No, te cuento. (Risas.) Mi manera de tocar desde siempre fue en forma de loop sin que yo supiera que lo era. Yo tocaba mucho tiempo la secuencia de acordes en loop pero no conocía el concepto. Para mí era algo repetitivo que a la larga funcionaba como un mantra. Cuando hice Rara le inserté las partes B para darle forma de canción. Pero cuando hice Segundo volví a mi esencia musical, a esa cosa que los japoneses bautizaron como Onkyokei, “río que fluye”. Son un montón de capas con ríos y afluentes que van haciendo cada uno lo suyo. Lo que pasó fue que cuando tuve que presentar Segundo en vivo imaginé que los músicos se iban a aburrir de tocar todo el tiempo lo mismo. Empecé a pensar en la existencia de un aparato que lo hiciera, antes de que se inventara, o al menos que supiera de su existencia. Nunca se me ocurrió que alguien podía hacerme un pedal a medida. Yo lo buscaba en los negocios y no lo tenían. Pero era todo producto de mi inseguridad. En los discos, los loops están tocados, por eso son blandos, móviles, no exactos. Es más orgánico, hay alguna nota no suena o suena menos. Es siempre lo mismo, pero irregularmente.
Para ser gráfica, conté el chiste del gato [hidráulico] en la Caja Negra, ese del que se le queda el auto en el medio del campo… Esto fue lo mismo. Yo ya me imaginaba que cuando les dijera lo que tenían que tocar se iban a aburrir, sin siquiera haberlo probado. (Risas.) Yo ya había descartado esa posibilidad.

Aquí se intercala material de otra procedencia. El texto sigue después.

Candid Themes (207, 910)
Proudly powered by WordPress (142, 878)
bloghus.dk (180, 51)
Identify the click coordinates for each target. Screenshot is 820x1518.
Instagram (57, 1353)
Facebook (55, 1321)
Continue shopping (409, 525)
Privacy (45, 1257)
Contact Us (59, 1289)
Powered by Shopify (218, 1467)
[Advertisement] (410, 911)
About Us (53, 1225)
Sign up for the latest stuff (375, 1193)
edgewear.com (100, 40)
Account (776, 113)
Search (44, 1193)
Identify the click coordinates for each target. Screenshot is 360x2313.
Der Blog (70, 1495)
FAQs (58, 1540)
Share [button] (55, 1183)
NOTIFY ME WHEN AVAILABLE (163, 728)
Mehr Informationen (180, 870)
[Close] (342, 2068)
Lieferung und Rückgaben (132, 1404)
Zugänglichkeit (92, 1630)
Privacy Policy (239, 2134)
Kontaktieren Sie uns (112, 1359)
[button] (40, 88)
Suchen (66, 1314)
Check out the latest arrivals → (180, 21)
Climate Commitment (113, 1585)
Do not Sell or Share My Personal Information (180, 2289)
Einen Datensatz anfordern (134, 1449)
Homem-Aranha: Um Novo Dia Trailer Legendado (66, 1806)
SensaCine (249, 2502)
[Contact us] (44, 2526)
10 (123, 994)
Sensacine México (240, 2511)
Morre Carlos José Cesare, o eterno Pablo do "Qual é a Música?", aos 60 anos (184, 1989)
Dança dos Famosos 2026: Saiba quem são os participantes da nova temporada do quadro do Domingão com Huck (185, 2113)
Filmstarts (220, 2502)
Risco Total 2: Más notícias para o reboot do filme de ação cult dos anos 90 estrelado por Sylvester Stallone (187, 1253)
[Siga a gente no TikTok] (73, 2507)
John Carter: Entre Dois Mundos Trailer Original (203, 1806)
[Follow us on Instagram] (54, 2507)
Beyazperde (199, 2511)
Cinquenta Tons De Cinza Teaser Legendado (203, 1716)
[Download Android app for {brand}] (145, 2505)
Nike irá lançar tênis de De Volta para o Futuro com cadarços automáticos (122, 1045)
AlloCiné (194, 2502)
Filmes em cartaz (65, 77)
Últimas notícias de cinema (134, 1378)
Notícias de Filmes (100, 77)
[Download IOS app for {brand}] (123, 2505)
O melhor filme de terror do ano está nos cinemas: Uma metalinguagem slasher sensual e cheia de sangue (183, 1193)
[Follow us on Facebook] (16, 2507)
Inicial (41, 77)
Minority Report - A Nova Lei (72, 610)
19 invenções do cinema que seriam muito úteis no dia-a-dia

De todas formas, disfrutás mucho de tocar en solitario, ¿verdad?
Sí, pero mayormente toco con otros músicos. De hecho, toco sola ocasionalmente. Me encanta tocar sola porque cualquier cosa que se me cruce por la cabeza puedo hacerla, incluso cambiar el rumbo de la canción. Hay una libertad que disfruto mucho de ese proceso. En otras ocasiones me gusta tener algo más potente, más armado. Pero ahora, que me animé a hacer esta improvisación total en vivo, siento enorme placer.
Y ¿cómo lo vivís en escena? Porque se debe sentir un vértigo bastante grande.
Sí, pero es tal la satisfacción que no importa. Hasta ahora, lo habré hecho ocho veces y ha salido muy bien. Es como agarrar todo lo que pasa en el momento e incorporarlo. Es algo de lo que la gente también se siente partícipe. A veces les pido que me digan algo para incorporar. Lo hago para que generar una prueba de que no está todo armado. A veces les pido que elijan el sonido, que me den un número, y yo lo pongo en el teclado. A veces es un sonido inmundo y tengo que hacer algo con lo que me toca.
Eso pone en práctica toda tu capacidad histriónica. Ya no es solo un show musical, empezás a interactuar y jugar con el público.
Sí, es un show que me encanta hacer en lugares relativamente chicos, tipo como una Trastienda.
¿Ese es el show que viene a la Trastienda esta vez?
No, voy con el dúo [junto al baterista argentino Diego López de Arcaute]. Me encanta porque tiene unos momentos muy power. Hay arreglos que me dan ganas de repetir y compartir. Son presentaciones bien distintas y me encanta tener para elegir: acá hago tal show, allá hago tal otro. Poder adaptarme y evaluar las circunstancias, tener más libertad.
En el año 1989, Eduardo Mateo —de quien sos gran admiradora— llegó a experimentar con una máquina de ritmos y sintetizadores a lo largo de todo un álbum La máquina del tiempo, La mosca. ¿Qué creés que hubiese hecho si hubiera tenido una loop station?
Se hubiese vuelto loco, o a lo mejor se hubiera aburrido. Aunque no creo que se hubiera aburrido. Creo que se hubiese divertido bastante. Lo que pasa es que él tocaba tan bien que quizás… Seguramente preferiría hacer variaciones, como la coda de sus canciones en las que se va a la mierda.
Juana, en los 90 tuviste una enorme popularidad como actriz de comedia, trabajando en alguno de los más célebres programas televisivos de humor en Argentina. Poco tiempo después te alejaste por completo de aquello para dedicarte a la música. ¿Sentís haber perdido el tiempo o era parte del proceso que debías transitar?
No, no. Lamento no haber hecho música antes, pero no quiere decir que sienta haber perdido el tiempo con la comedia.